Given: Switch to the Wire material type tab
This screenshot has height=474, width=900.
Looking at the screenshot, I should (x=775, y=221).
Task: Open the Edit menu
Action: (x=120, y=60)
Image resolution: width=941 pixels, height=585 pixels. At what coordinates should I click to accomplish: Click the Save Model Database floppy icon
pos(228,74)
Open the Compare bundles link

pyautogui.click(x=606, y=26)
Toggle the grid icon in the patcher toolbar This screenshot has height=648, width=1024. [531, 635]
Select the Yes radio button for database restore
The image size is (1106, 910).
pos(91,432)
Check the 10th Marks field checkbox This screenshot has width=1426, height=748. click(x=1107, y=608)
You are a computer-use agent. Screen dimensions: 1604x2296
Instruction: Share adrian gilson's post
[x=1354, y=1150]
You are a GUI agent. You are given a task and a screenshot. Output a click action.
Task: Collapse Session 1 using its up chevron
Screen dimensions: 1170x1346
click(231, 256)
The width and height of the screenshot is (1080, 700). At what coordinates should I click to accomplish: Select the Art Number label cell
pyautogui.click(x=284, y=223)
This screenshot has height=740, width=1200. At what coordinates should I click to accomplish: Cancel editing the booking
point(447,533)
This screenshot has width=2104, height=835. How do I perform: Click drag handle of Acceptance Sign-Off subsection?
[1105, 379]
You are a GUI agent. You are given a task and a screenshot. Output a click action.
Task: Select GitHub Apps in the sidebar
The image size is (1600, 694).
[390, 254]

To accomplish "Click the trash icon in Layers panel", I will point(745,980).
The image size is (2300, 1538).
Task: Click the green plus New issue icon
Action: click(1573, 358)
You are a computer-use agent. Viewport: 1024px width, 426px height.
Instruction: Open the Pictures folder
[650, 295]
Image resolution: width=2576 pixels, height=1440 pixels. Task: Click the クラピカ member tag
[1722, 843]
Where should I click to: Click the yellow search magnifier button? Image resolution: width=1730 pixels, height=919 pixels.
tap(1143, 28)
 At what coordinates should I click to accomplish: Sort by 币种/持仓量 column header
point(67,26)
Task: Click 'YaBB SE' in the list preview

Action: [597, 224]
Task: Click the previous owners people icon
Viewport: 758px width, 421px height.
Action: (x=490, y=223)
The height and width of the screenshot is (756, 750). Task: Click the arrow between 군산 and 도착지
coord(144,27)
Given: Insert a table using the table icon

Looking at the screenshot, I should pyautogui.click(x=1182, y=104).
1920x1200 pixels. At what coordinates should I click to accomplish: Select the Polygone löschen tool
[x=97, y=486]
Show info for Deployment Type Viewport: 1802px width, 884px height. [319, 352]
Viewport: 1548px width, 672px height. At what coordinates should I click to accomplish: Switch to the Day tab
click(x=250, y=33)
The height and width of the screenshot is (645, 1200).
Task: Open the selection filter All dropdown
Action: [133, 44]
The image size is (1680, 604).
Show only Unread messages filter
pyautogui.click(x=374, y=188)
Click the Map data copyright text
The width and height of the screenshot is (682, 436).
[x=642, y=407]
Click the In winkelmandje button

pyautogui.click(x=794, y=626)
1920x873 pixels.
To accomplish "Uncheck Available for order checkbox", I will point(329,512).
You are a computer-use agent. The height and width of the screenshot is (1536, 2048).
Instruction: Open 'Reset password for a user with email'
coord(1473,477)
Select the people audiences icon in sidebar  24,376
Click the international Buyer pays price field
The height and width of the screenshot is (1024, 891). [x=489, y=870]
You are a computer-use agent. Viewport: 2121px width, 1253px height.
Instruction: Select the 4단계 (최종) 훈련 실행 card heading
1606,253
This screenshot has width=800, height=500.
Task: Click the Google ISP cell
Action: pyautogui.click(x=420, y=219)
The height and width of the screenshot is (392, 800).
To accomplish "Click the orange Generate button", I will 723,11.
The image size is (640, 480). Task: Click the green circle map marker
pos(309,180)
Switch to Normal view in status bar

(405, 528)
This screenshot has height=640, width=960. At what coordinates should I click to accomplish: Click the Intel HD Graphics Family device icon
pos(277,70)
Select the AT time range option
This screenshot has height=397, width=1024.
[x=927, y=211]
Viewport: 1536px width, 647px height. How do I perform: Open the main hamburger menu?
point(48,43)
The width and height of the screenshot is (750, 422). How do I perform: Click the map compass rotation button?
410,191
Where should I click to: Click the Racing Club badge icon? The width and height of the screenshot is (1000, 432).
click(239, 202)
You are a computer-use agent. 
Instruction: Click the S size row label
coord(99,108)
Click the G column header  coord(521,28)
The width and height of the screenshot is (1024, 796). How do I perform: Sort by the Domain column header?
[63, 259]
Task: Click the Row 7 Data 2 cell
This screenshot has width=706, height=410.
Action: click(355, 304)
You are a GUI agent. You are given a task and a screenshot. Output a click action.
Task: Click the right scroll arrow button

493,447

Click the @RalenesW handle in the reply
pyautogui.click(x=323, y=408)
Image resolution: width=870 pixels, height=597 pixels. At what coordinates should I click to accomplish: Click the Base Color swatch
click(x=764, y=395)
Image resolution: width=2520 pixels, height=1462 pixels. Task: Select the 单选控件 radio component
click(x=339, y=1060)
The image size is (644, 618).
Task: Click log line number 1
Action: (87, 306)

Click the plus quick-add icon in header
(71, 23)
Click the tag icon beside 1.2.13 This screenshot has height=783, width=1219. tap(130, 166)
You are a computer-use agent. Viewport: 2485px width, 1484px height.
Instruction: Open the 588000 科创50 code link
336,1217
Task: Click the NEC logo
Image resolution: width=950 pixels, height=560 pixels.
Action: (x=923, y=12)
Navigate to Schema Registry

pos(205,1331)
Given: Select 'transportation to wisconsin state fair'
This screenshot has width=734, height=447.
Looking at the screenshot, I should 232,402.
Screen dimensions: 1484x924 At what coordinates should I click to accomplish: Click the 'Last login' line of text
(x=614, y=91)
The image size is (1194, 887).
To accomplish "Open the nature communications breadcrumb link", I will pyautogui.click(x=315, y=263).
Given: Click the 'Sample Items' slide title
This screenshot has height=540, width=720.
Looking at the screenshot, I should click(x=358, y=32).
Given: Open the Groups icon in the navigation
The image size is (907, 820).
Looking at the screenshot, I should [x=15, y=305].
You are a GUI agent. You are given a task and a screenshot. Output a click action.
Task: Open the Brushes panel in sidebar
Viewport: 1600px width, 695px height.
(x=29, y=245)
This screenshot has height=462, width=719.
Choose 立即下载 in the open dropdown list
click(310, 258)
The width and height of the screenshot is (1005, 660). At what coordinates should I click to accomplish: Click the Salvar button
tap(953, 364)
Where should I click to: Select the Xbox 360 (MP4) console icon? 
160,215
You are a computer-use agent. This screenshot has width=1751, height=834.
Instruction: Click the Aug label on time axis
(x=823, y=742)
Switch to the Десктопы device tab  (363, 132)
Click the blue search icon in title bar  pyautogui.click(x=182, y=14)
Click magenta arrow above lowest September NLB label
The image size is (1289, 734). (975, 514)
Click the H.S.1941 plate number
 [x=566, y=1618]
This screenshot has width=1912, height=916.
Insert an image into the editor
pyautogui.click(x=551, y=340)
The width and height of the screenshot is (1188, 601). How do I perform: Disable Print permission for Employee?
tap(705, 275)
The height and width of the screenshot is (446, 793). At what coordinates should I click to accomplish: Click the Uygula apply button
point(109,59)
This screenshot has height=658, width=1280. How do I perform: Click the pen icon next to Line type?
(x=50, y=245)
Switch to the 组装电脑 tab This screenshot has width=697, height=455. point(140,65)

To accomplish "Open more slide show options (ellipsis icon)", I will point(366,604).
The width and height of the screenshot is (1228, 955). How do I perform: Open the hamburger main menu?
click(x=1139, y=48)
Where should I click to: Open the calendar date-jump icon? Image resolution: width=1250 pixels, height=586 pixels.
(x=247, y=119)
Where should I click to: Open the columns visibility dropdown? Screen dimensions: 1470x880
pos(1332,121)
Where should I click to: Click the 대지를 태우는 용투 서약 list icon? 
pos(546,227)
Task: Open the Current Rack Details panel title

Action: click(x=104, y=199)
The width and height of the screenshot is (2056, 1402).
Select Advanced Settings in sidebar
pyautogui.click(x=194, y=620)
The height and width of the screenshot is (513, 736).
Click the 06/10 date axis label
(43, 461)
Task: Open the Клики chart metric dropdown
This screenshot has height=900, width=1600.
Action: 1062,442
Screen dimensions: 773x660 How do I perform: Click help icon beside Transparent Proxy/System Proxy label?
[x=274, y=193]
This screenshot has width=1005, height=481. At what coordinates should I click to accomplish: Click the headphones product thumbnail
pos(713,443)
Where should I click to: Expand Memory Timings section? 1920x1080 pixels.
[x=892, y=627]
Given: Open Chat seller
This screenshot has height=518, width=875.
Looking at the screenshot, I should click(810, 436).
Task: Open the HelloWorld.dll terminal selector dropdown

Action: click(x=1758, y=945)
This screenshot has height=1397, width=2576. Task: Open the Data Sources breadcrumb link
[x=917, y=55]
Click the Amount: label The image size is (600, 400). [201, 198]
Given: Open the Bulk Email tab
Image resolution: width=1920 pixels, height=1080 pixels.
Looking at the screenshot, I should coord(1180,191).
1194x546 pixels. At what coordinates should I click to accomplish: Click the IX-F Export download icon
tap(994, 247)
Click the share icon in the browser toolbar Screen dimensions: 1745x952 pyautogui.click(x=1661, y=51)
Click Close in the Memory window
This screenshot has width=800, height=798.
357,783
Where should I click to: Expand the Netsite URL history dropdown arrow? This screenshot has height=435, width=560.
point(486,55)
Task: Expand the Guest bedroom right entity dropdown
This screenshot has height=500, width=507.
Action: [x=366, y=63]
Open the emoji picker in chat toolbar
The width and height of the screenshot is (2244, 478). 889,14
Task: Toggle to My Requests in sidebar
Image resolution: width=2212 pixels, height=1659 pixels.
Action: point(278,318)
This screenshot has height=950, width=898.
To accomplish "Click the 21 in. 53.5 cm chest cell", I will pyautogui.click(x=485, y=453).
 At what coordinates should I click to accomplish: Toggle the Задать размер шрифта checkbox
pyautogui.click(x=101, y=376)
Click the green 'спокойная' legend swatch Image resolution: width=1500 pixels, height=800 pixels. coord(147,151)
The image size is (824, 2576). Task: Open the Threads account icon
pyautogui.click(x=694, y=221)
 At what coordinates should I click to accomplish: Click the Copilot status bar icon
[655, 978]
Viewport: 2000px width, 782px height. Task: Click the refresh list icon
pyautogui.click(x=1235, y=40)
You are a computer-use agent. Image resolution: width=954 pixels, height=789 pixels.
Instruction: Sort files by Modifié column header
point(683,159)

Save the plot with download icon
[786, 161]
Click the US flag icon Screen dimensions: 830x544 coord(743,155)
-*-
**Given exercise**.
Please render the records as a Markdown table with the columns "No." and "Entry", starting at the line that contains "Save the plot with download icon" and continuing through the last line of the records. Leave out blank lines.

**The response**.
| No. | Entry |
|---|---|
| 1 | Save the plot with download icon |
| 2 | [786, 161] |
| 3 | Click the US flag icon Screen dimensions: 830x544 coord(743,155) |